--- title: "Post hoc tests" output: html_document: code_folding: hide css: http://www.bradthiessen.com/batlab3.css df_print: tibble fig_height: 3.9 fig_width: 6.3 highlight: pygments theme: spacelab toc: yes toc_float: yes html_notebook: code_folding: hide css: http://www.bradthiessen.com/batlab3.css fig_height: 3.9 fig_width: 6.3 highlight: pygments theme: spacelab toc: yes --- ```{r 'global options', echo=FALSE, message=FALSE, results='hide'} knitr::opts_chunk$set( comment = "# ", collapse = TRUE, fig.height = 3.9, fig.width = 6.3 ) ``` ```{r 'prereqs', message=FALSE} # Load the tidyverse and mosaic packages library(tidyverse) library(mosaic) ``` ***** # Scenario: Job interviews What affect does a disability have on perceived job interview performance? ![](jobinterview.png)

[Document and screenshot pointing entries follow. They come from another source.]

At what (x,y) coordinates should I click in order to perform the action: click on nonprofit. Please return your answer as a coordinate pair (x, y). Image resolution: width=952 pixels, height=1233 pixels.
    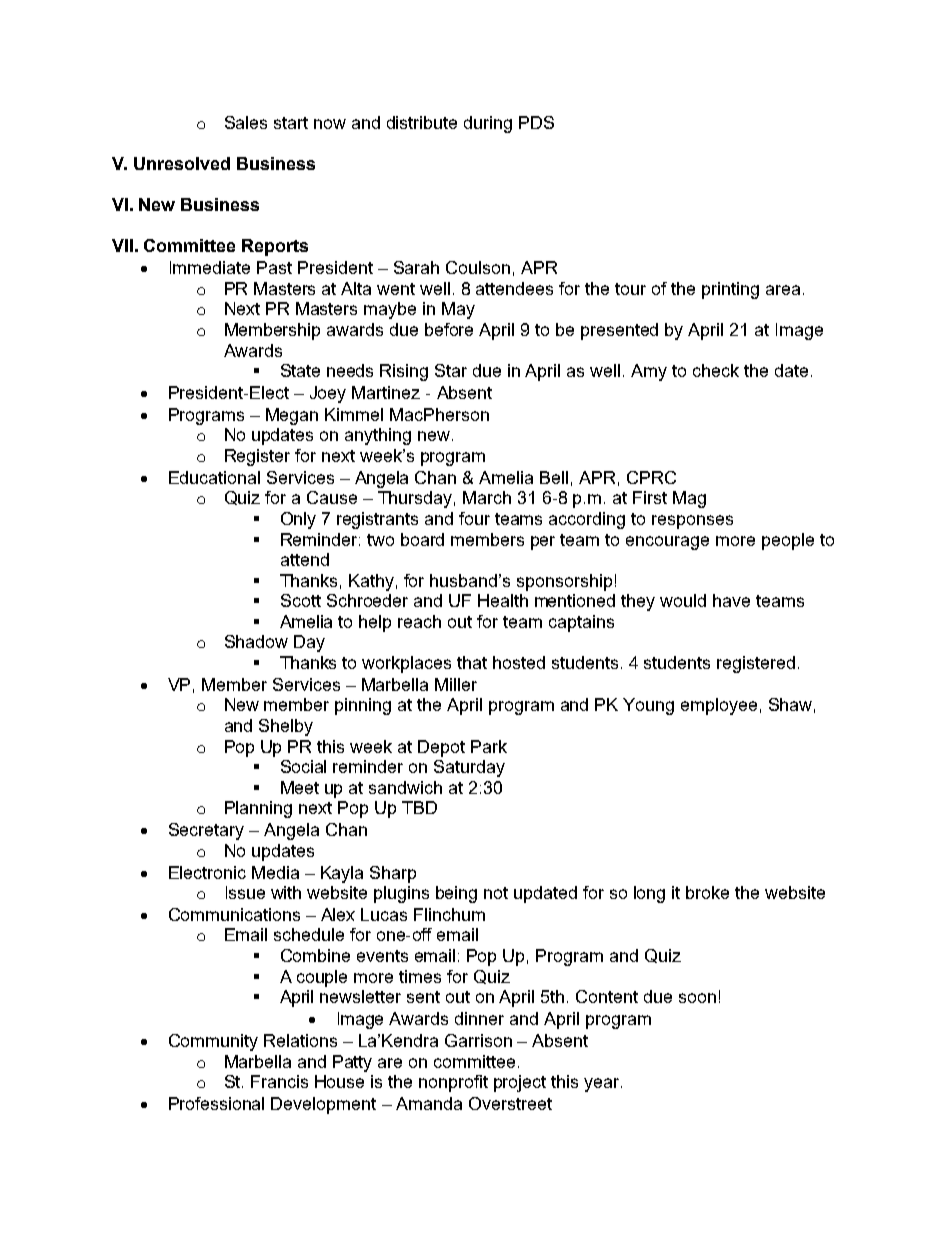
    Looking at the image, I should click on (453, 1083).
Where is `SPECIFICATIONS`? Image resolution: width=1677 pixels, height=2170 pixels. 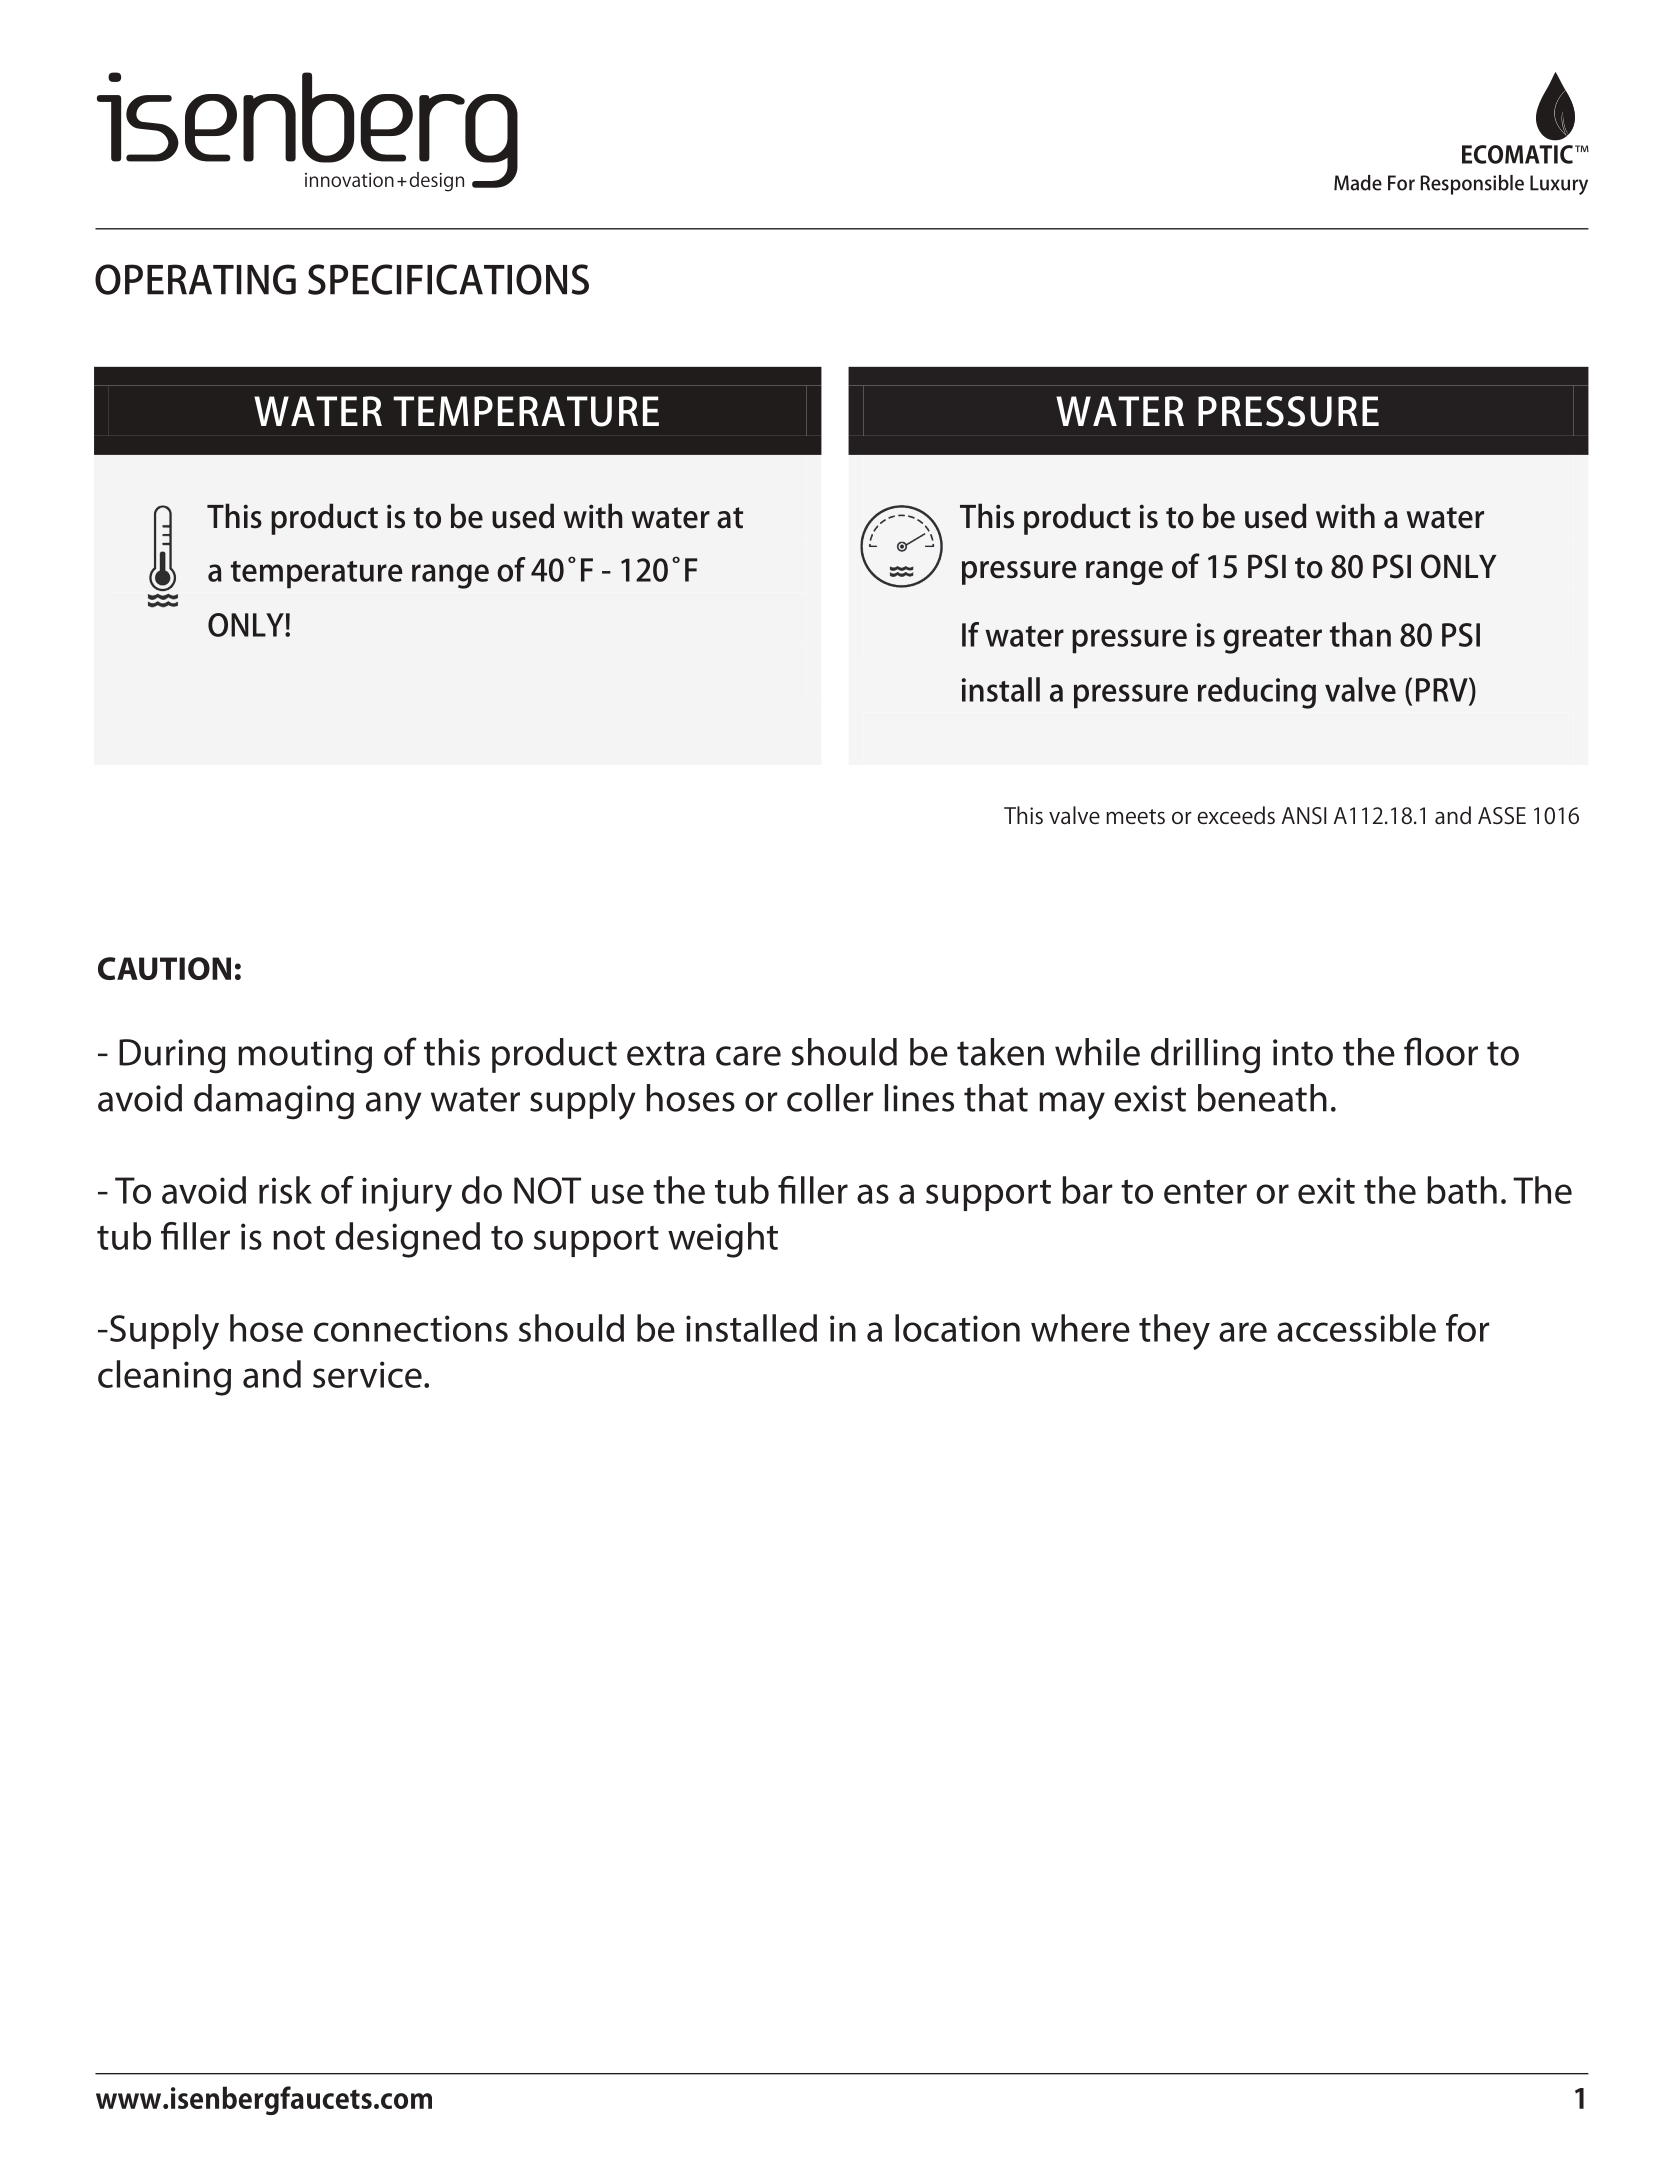
SPECIFICATIONS is located at coordinates (448, 279).
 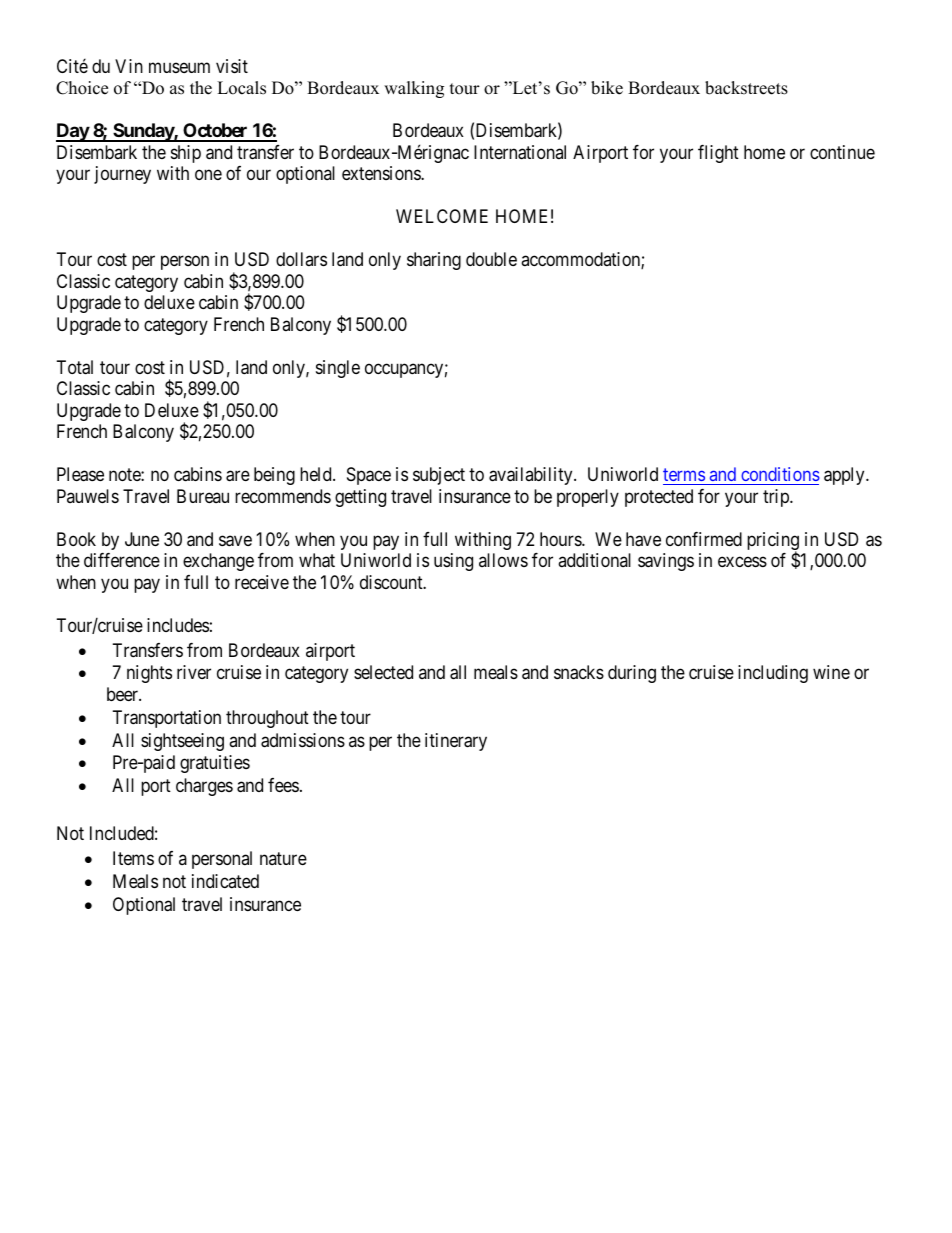 I want to click on museum, so click(x=179, y=67).
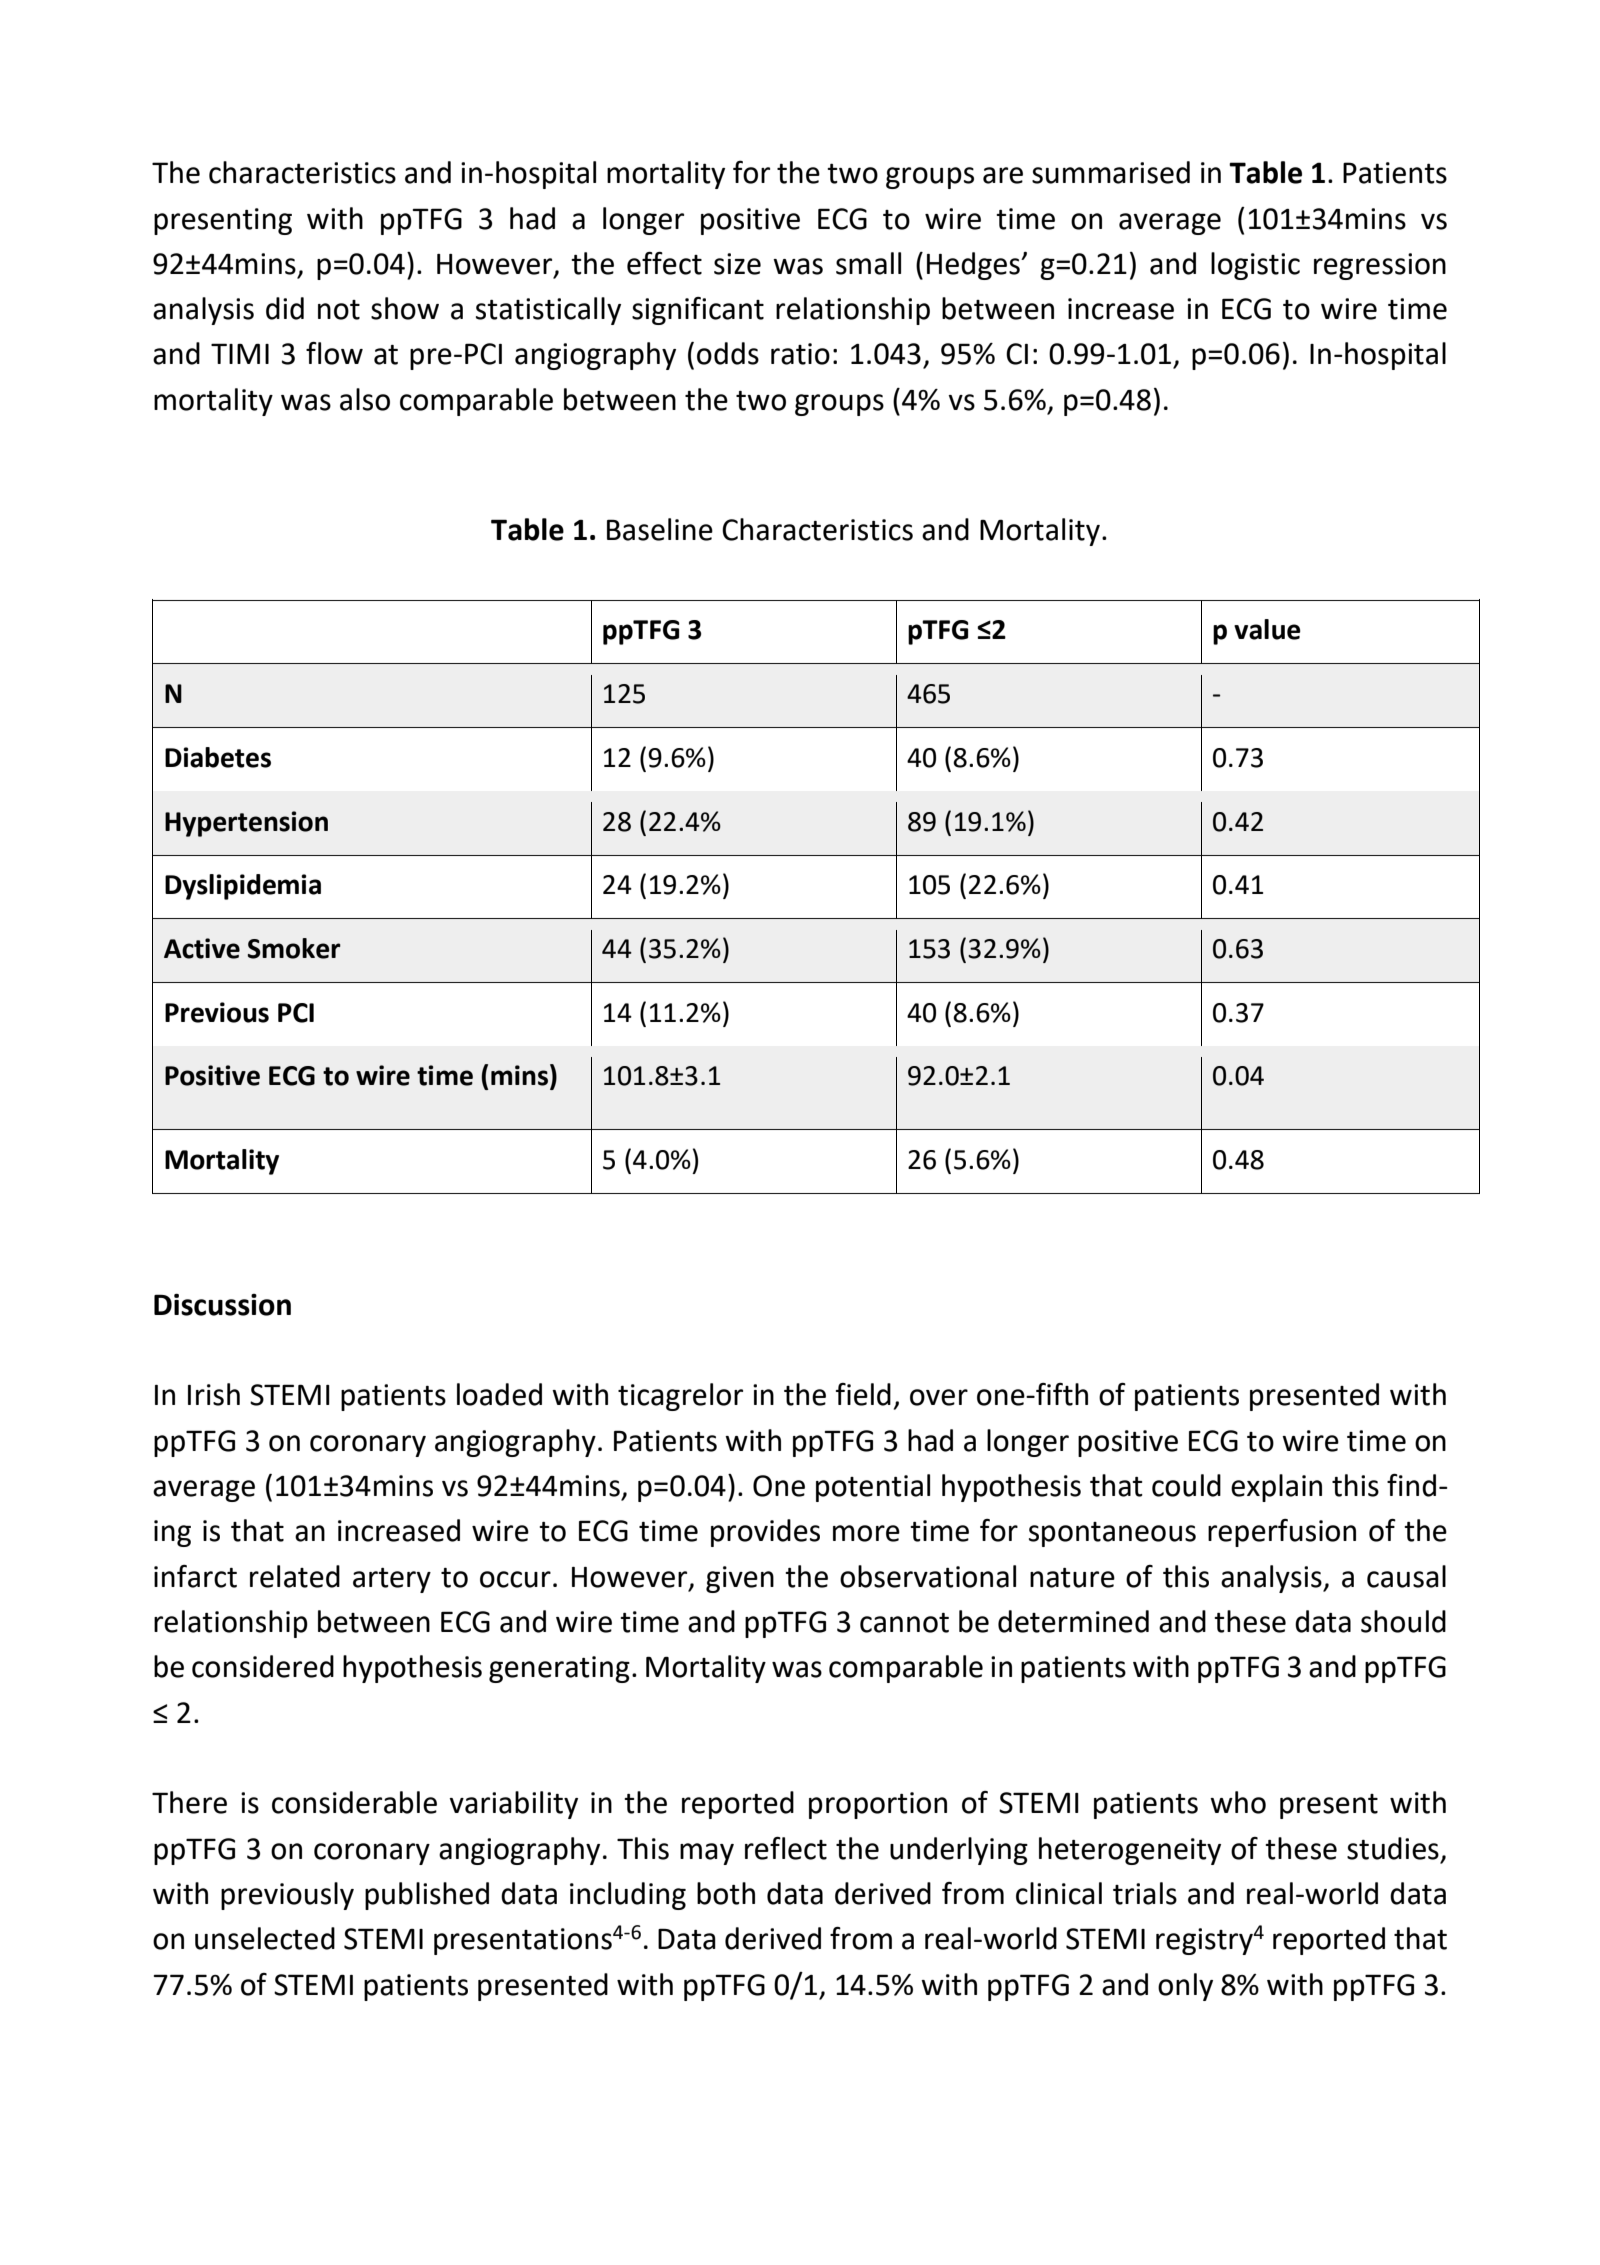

Two male actors recorded five videos of a job interview. Each video followed the same script (to show an applicant of average qualifications). The videos only differed in how the applicant was portrayed: - **Wheelchair** video (the applicant appeared in a wheelchair) - **Crutches** video (the applicant used [canadian crutches](http://dmelibrary.com/what-are-canadian-crutches/)) - **Hearing impaired** video - **Amputee** video (the applicant appeared to have one leg amputated) - **No disability** video
[70 undergraduates](http://www.tandfonline.com/doi/pdf/10.1207/s15327043hup0303_2) were randomly split into five groups of `n=14`, with each group viewing one video. The students were asked to complete a 10-item *Applicant Qualification Scale* to assess the applicant's job qualifications. Each item was scored on a 9-point scale and the overall average rating was recorded from each student. Suppose we're interested in two questions: - Q1: Are disabilities associated with higher or lower qualifications scores? - Q2: Are permanent disabilities (amputee, hearing, wheelchair) associated with lower scores than temporary disabilities (crutches)?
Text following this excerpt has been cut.